======== Source document
Home Death Not Always Best for Complex Care

When asked about end-of-life wishes, most older adults say they hope to remain at home, surrounded by loved ones at the time of their death.  But caring for a terminally ill family member at home, even with the help of hospice care, can take a heavy toll on caregivers who may not be physically or emotionally equipped to manage a home death. 

With a shift in cultural expectations of families to care for terminal patients at home, an increased number of deaths following a long illness occur in private dwellings.  But palliative care experts question whether caring for terminal patients with high needs is best for the individual or their families.  Hospice services don’t normally provide 24-hour care and so many families must either provide care themselves or hire extra help – which is financially prohibitive for many. 

According to a recent New York Times The New Old Age article, changes to government funding that includes financial support for family caregivers assisting dying patients at home would help ease the strain on loved ones.  But there are times when the management of pain medications or other difficult medical tasks is better performed by trained nursing staff.  In certain cases, high-quality end-of-life care is best provided in a hospital or hospice care facility.
================
Translate this sentence from the article on home deaths into Spanish: "In certain cases, high-quality end-of-life care is best provided in a hospital or hospice care facility."
======== Provided information
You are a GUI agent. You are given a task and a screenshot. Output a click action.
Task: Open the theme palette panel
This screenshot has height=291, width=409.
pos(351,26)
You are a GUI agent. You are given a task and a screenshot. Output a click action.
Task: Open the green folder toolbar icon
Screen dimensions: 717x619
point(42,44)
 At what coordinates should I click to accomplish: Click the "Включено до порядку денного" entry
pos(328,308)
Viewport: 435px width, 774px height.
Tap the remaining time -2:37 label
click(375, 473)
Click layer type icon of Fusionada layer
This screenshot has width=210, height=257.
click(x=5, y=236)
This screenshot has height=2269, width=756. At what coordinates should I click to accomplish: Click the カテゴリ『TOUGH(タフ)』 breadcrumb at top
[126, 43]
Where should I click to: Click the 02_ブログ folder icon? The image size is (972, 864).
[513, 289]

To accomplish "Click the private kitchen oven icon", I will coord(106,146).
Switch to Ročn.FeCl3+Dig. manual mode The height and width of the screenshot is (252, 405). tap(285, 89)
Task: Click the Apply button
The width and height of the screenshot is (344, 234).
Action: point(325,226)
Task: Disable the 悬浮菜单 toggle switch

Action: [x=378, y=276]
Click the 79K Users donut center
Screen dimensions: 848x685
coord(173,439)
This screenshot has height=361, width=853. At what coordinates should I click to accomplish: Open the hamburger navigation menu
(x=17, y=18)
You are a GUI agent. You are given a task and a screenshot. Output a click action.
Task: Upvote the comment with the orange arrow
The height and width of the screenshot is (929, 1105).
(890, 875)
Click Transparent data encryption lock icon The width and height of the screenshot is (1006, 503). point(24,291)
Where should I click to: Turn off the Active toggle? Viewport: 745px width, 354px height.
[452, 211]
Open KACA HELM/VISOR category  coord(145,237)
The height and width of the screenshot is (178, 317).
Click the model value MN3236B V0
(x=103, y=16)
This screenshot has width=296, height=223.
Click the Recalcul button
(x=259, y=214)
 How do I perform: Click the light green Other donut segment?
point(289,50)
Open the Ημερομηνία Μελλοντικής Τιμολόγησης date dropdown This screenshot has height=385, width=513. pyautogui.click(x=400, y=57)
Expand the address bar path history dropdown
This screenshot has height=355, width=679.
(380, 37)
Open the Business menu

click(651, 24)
================
• Response
En ciertos casos, la atención de alta calidad al final de la vida se brinda mejor en un hospital o en un centro de cuidados paliativos.